Cuba flexibiliza la venta de ganado para recuperar la producción de carne


El Gobierno de Cuba modificó las reglas para el sacrificio y la comercialización de ganado con el objetivo de generar mayores incentivos para la producción de carne. La medida, establecida mediante la Resolución 162/2026 del Ministerio de la Agricultura, reemplaza una normativa vigente desde 2021 y flexibiliza las condiciones para que los productores puedan disponer de sus animales.

La resolución de Cuba, publicada en la Gaceta Oficial No. 75 Ordinaria, entrará en vigor 30 días después de su publicación. El cambio alcanza a personas naturales y jurídicas propietarias de ganado bovino y équidos que destinen animales al autoconsumo o a la comercialización, aunque mantiene requisitos vinculados con el registro, la sanidad, el traslado y la faena.

La principal novedad: engordar ganado sin tener tierras

Uno de los cambios más significativos es la autorización para que personas que no poseen tierras puedan dedicarse a la ceba de terneros y añojos machos. Para desarrollar esta actividad deberán inscribir los animales en el Registro Pecuario y contar con la correspondiente licencia sanitaria.

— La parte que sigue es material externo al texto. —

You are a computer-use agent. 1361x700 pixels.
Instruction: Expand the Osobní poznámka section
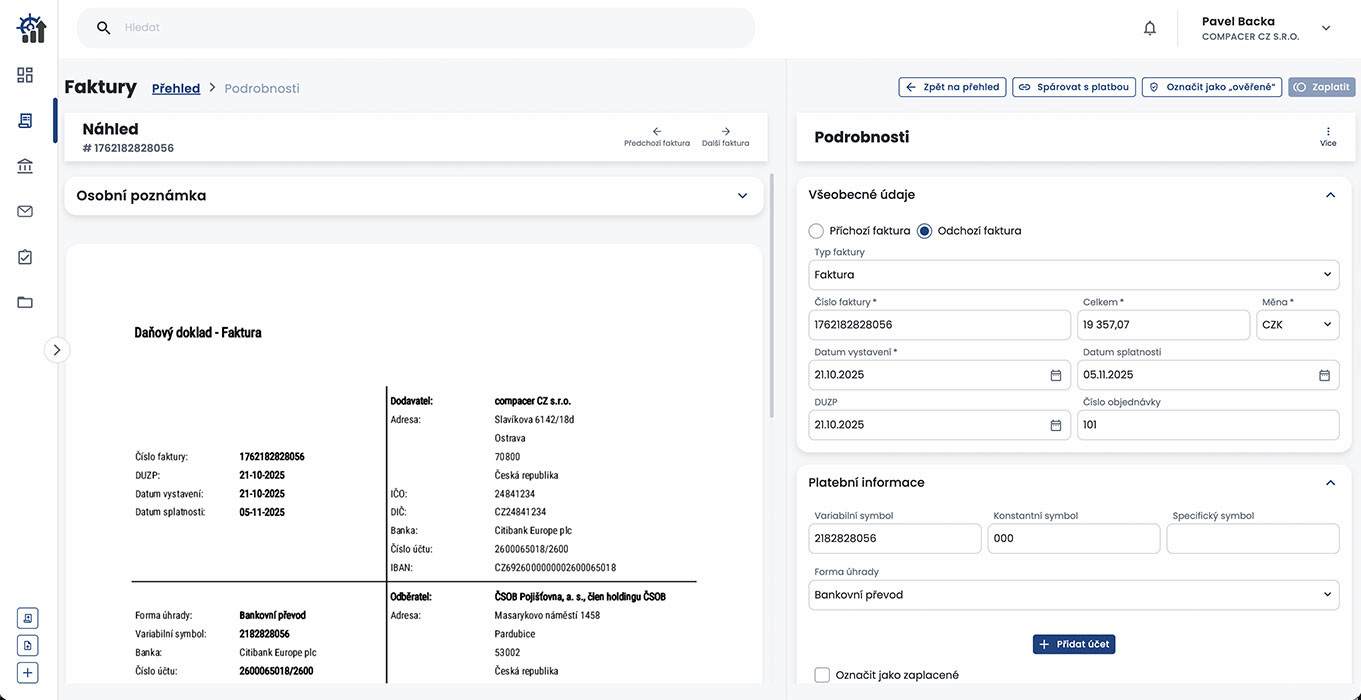[x=742, y=196]
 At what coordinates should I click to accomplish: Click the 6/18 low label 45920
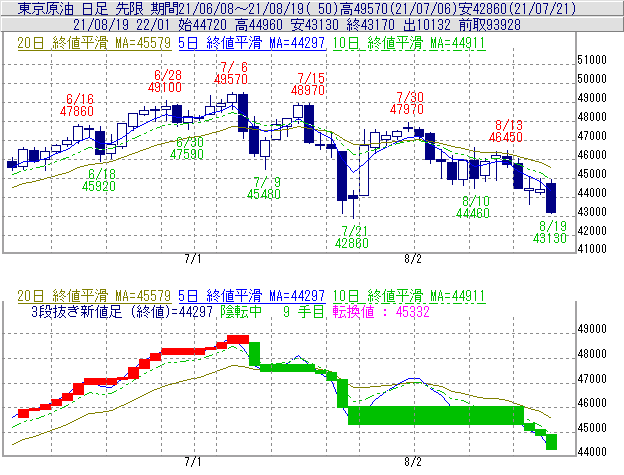pyautogui.click(x=98, y=186)
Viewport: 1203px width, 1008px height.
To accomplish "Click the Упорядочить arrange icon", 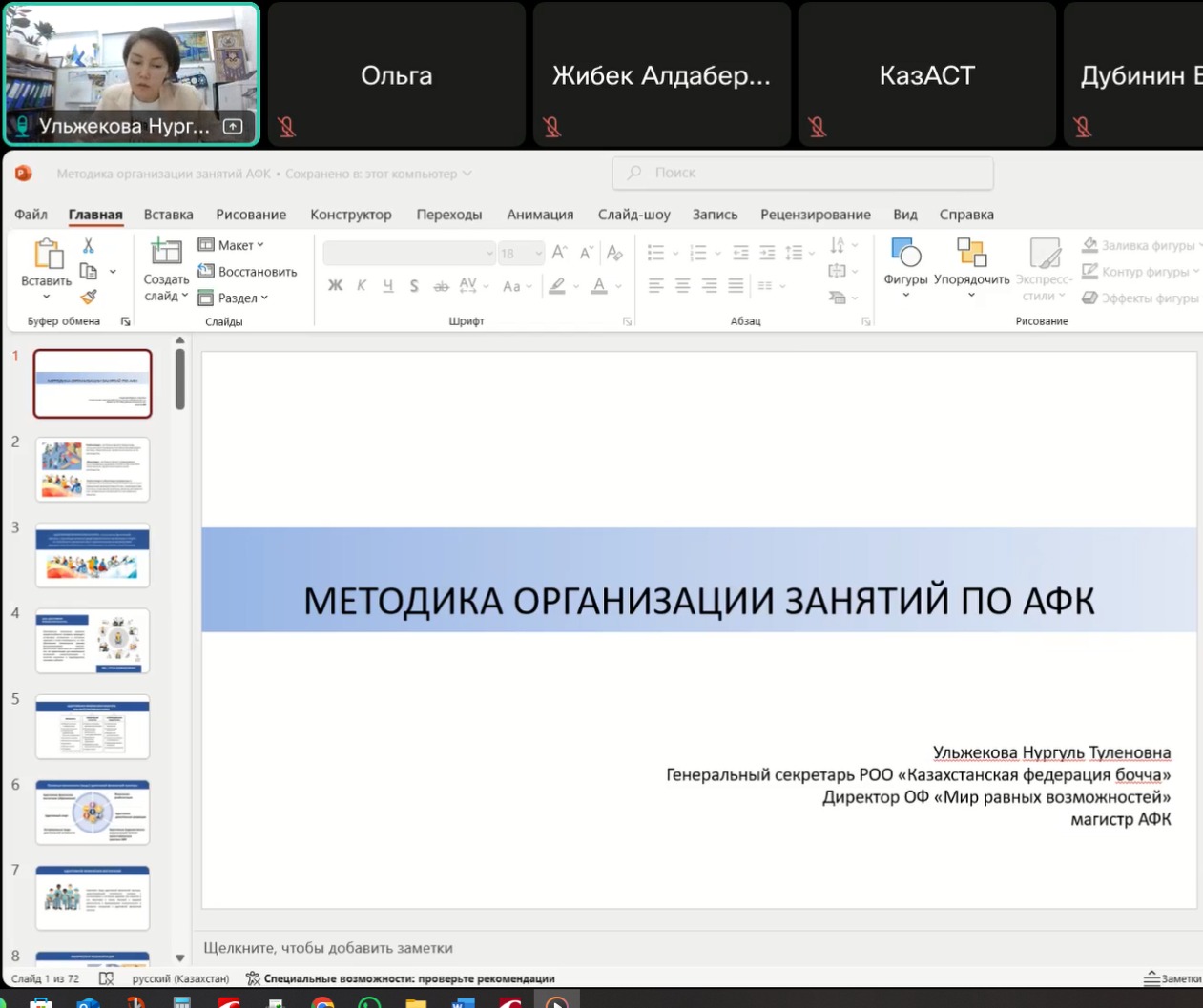I will click(971, 253).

La modificación amplía así la cantidad de actores que pueden participar en una etapa clave de la cadena ganadera de Cuba. El objetivo es favorecer el engorde de animales destinados a la producción de carne, aunque la flexibilización no elimina los controles oficiales. El registro y las exigencias de sanidad animal continúan siendo obligatorios para quienes ingresen a esta actividad.

Ganadería, Cuba

Nuevas condiciones para el sacrificio

La resolución de Cuba también establece los requisitos que deberán cumplir los propietarios de bovinos para acceder al sacrificio. Deberán figurar en el Registro de la Tierra y en el Registro de Control Pecuario, además de cumplir las normas sanitarias correspondientes.

Entre las categorías habilitadas aparecen toros, toretes, novillas y vacas no aptas para reproducción, bueyes y sementales de desecho. Los toros deberán alcanzar un peso mínimo de 370 kilogramos y los toretes, de 300 kilos, mientras que para bueyes y sementales de desecho el piso se ubica en 450 kilos.

Para los équidos se establece un esquema diferente. Los productores podrán solicitar su sacrificio sin una tasa de extracción, siempre que cumplan los parámetros fijados. Los caballos adultos deberán pesar al menos 280 kilos y las hembras no aptas para reproducción, 250 kilos.

Ganadería, Cuba

Autoconsumo y aprovechamiento de subproductos

Una vez determinado el potencial productivo, el propietario deberá acordar con el balancista municipal los volúmenes destinados a los mercados autorizados y la cantidad que podrá reservar para autoconsumo. La posibilidad de retener parte de la producción para consumo propio constituye otro incentivo para el productor, aunque los precios y destinos continuarán dentro del esquema regulado por las autoridades.

El proceso mantiene además controles veterinarios. Para trasladar el animal hasta el lugar de faena será necesario contar con un certificado de sacrificio emitido por la autoridad competente y con el pase de tránsito correspondiente. La faena deberá realizarse en un matadero o losa autorizada y bajo inspección veterinaria.

La normativa de Cuba también permite al propietario reclamar productos derivados del animal, como carne, sangre, cuero y vísceras, para autoconsumo o comercialización en los destinos habilitados, siempre bajo requisitos de calidad e inocuidad.

Ganadería, Cuba

Un giro respecto del esquema de 2021

El cambio supone una modificación importante respecto de la Resolución 139/2021, que había impuesto mayores restricciones al sacrificio. El régimen anterior vinculaba la posibilidad de faenar con compromisos estatales de entrega de leche y carne y con el crecimiento del rodeo.

Entre las reglas vigentes entonces se encontraba la obligación de incrementar el rebaño en tres animales para poder sacrificar uno. La nueva resolución elimina esas restricciones y busca que los productores tengan mayor margen para obtener ingresos mediante la venta de animales y sus derivados.

Una reforma frente a la crisis ganadera

La flexibilización de Cuba llega en un contexto de fuerte deterioro de la producción ganadera cubana. Según estadísticas de la FAO, Cuba produjo alrededor de 60.200 toneladas de carne vacuna y de búfalo en 2024, por debajo de los niveles registrados una década atrás.

En ese escenario, el Gobierno busca estimular la crianza, el engorde y la comercialización. Sin embargo, la reforma no representa una liberalización completa del mercado, ya que permanecen los registros, controles veterinarios, instalaciones autorizadas y destinos comerciales regulados.